Exercise details: Look in the material below for the line holding "This screenshot has width=1501, height=751.". Set it down exactly, with each later line up to and including the line holding "Click the Add".

Data under study:

== Segment start ==

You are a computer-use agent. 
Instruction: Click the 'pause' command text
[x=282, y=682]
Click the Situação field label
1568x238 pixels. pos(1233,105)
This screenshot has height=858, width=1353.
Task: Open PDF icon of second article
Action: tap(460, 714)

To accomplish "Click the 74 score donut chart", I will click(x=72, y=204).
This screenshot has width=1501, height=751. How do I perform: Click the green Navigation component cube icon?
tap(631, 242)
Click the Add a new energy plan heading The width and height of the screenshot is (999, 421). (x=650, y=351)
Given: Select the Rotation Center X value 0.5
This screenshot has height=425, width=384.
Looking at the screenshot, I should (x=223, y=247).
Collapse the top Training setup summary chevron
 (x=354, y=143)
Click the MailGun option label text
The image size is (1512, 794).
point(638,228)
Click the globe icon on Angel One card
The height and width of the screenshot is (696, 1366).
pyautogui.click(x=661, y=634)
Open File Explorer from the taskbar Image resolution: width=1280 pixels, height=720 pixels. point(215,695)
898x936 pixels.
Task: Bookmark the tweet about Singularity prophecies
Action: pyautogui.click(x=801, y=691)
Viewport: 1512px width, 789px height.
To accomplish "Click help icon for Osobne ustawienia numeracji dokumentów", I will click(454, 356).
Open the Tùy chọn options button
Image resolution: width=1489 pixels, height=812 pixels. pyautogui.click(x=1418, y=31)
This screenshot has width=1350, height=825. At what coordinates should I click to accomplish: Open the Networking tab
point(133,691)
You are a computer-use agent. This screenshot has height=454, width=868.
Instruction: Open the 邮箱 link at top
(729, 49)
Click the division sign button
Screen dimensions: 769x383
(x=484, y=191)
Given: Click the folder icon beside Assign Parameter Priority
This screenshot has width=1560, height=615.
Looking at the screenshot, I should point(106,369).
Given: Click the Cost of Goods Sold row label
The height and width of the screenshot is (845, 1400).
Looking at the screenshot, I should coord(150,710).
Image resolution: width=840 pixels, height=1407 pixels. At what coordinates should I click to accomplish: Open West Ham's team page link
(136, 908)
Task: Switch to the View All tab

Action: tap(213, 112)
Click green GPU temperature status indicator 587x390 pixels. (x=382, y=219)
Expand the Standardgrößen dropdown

== Segment end ==

Finished exercise:
This screenshot has width=1501, height=751. How do I perform: Click the green Navigation component cube icon?
tap(631, 242)
Click the Add a new energy plan heading The width and height of the screenshot is (999, 421). (x=650, y=351)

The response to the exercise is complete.